Aric Rogers in his lab at the MDI Biological Laboratory PHOTO COURTESY OF THE MDI BIOLOGICAL LABORATORY

Grant to support longevity research



BAR HARBOR — Aric Rogers of the MDI Biological Laboratory has received a grant of $455,000 over two years from the National Institute on Aging, one of the institutes of the National Institutes of Health, for research on the cellular mechanisms governing longevity.

The grant will allow Rogers to delve more deeply into his discovery that nonsense-medicated decay (NMD), a regulatory mechanism that governs a wide array of genetic functions, also plays a critical role in extending longevity under conditions of dietary restriction.

Dietary restriction (DR), which typically involves a dramatic reduction in calories without malnutrition, has been known for many years to extend lifespan and delay or reduce the risk of many age-related diseases in a wide range of species, from single-celled yeasts to primates.

“We have found that the restriction and redirection of NMD has a major influence on the extension of lifespan under conditions of [dietary restriction],” Rogers said. “The takeaway is that the NMD pathway is a requirement for the increase in longevity that occurs with [dietary restriction]; if it doesn’t work properly, lifespan extension is forfeited.”

The role of dietary restriction in prolonging healthy lifespan has set scientists on a quest to identify drug candidates called “DR mimetics” that mimic the effects of dietary restriction on longevity. The use of such drugs would allow patients to experience the health- and lifespan-enhancing effects of DR without the difficulty of adhering to a diet that drastically cuts calories.

The significance of Rogers’ discovery lies with the fact that the pharmaceutical industry is already intensely focused on developing drugs to manipulate NMD because of its role in many genetic disorders and many forms of cancer. Rogers’ discovery thus raises the possibility that these drugs could be repurposed to extend healthy lifespan.

“The fact that NMD is already a target for therapeutic manipulation is good news,” Rogers said. “Since drug candidates vary in their targets, effectiveness and the speed with which they move through the development process, an expanded pipeline increases the likelihood that life-extending therapies will soon become available.”

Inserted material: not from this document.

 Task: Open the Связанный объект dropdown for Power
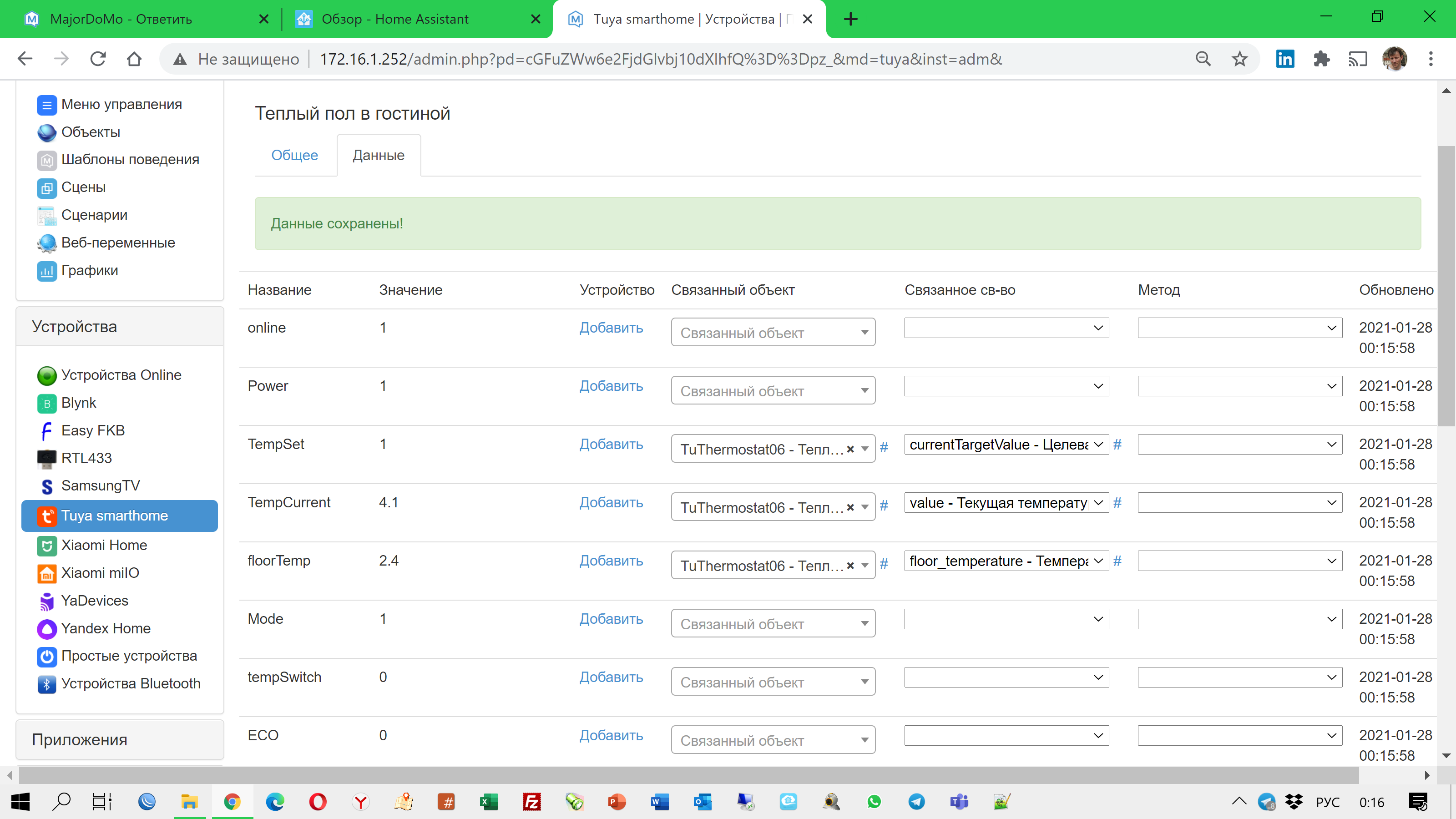coord(773,390)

In the classical model, NMD functions as a quality-control mechanism by removing aberrant gene products that could result in the production of deleterious proteins. However, mutations can cause NMD to inappropriately target certain proteins, resulting in cancers and genetic disorders such as cystic fibrosis and hemophilia.

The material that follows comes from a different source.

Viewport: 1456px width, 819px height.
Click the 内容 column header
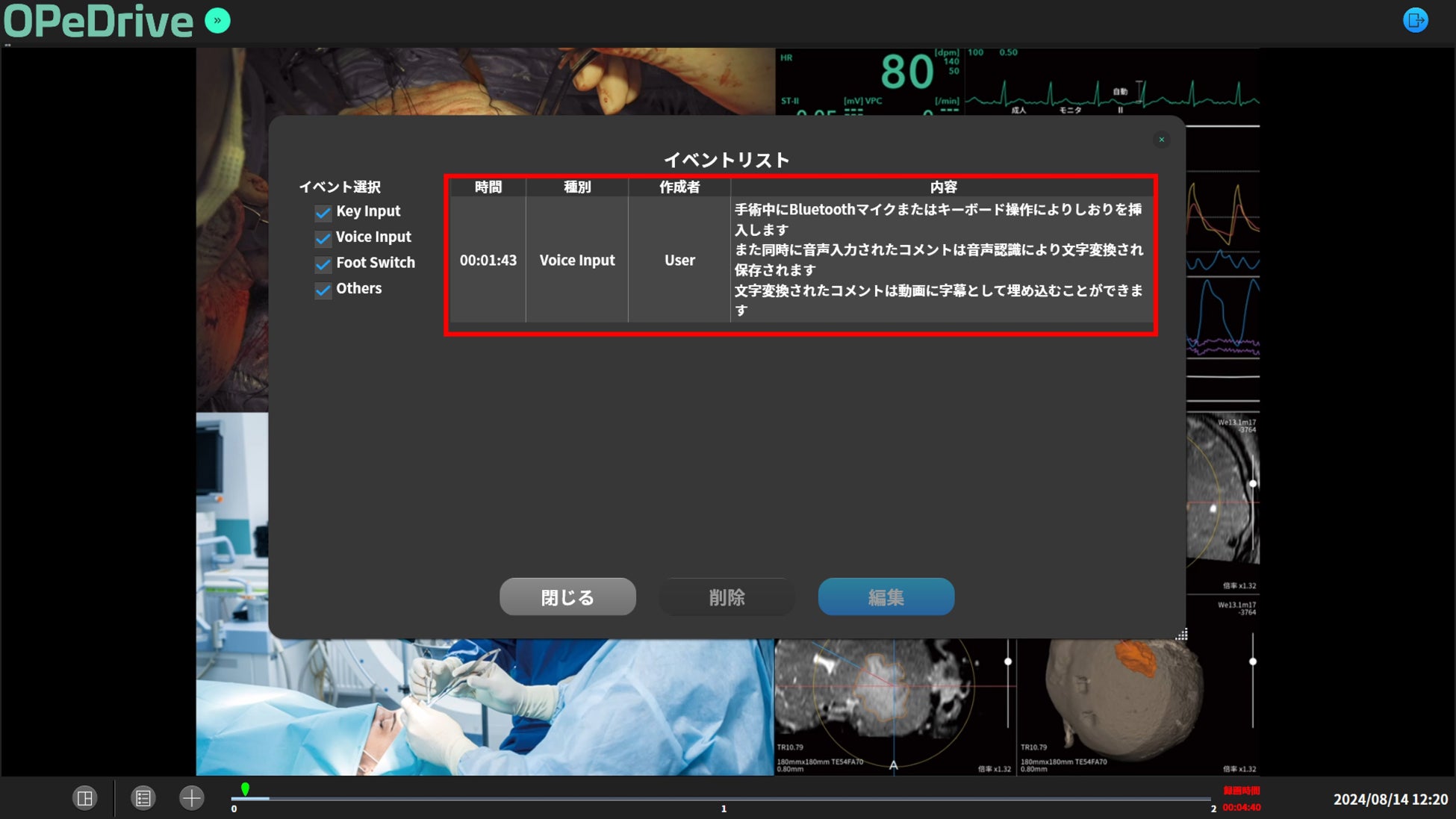(x=942, y=187)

Rogers’ data suggest a revised model in which NMD functions like a control panel that helps an organism adapt to environmental stressors such as food scarcity by changing gene activity levels. Thus, drugs that target NMD could be used to trigger the adaptive responses normally associated with DR, bypassing the need for extreme dieting.

Since pharmaceutical companies are already developing drugs that inhibit or redirect NMD for use in the treatment of genetic disorders, Rogers’ discovery raises the possibility that some of these drugs could offer a “new realm” of DR mimetics.

Rogers works at the Kathryn W. Davis Center for Regenerative Biology and Medicine, where he studies aging in C. elegans, a nematode worm that is a popular model in aging research because it shares nearly half its genes with humans and because its short lifespan allows scientists to quickly assess the role of anti-aging interventions.